Not sure what you are going for, but assuming "similarity" means a bidirectional edge between the two characters, you can create an adjacency graph and perform a depth first search in order to cluster similarity.

Next time please show what you have tried before posting a question. The SO community is not here to write code for you... but nevertheless, I wrote some untested code to give you an idea.

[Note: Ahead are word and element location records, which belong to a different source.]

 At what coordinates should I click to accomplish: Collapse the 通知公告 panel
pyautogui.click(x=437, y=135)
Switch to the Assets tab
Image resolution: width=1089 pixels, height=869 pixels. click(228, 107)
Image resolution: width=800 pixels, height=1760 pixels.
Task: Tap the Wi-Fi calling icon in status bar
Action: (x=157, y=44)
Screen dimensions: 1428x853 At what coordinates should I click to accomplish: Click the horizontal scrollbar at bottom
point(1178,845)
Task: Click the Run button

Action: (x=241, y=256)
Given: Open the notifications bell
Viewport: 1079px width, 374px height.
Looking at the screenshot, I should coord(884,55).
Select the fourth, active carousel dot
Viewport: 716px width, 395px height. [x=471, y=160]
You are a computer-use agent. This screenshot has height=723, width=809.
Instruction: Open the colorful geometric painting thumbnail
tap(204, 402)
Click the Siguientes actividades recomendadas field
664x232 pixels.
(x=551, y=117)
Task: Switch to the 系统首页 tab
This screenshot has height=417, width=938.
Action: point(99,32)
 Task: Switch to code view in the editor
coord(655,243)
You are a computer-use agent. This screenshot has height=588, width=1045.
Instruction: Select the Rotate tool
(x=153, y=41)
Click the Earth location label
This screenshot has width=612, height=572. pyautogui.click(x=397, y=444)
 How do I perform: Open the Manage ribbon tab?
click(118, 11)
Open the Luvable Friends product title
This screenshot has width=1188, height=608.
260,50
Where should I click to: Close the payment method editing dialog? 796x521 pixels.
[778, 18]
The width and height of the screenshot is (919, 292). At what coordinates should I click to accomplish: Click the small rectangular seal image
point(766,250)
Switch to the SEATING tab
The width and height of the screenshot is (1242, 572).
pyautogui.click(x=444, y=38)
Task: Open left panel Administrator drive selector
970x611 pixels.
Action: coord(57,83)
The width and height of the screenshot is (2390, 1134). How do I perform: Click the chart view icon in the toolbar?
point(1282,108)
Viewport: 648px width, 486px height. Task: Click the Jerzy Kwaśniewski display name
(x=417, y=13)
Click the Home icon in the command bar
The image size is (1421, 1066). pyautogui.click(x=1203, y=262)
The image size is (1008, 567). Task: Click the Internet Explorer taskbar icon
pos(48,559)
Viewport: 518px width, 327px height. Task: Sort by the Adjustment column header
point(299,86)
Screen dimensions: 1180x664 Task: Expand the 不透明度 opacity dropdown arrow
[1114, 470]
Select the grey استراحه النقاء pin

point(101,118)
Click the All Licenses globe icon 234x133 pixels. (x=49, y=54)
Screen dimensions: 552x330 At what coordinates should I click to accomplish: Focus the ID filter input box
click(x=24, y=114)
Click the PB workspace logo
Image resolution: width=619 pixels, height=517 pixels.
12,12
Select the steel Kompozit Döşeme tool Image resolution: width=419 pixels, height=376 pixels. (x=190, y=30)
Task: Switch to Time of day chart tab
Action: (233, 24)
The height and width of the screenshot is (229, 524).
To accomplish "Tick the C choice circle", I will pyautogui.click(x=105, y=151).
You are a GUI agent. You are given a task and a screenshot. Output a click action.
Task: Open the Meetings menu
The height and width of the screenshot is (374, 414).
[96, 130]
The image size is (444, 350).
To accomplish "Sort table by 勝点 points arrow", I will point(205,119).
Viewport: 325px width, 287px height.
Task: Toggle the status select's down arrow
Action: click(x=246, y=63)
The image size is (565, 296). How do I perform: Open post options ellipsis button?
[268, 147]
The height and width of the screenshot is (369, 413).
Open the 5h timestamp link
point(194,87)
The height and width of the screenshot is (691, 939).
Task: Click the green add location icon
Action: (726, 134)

col_combi = [('a','b'), ('b','c'), ('d','e'), ('l','j'), ('c','g'), ('e','m'), ('m','z'), ('z','p'), ('t','k'), ('k', 'n'), ('j','k')]

adj = {}

for item in col_combi:
    if item[0] not in adj.keys():
        adj[item[0]] = []
    if item[1] not in adj.keys():
        adj[item[1]] = []
    adj[item[0]].append(item[1])
    adj[item[1]].append(item[0])
visited = set()

curr = []
def dfs(node):
    curr.append(node)
    visited.add(node)
    if adj.get(node) != None:
        for neighbor in adj.get(node):
            if neighbor not in visited:
                dfs(neighbor)
clutter = []
for value in adj.keys():
    if (value not in visited):
        dfs(value)
        delim = ""
        for node in curr:
            print(delim + node, end = "")
            delim = "-"
        print(" ")
        curr = []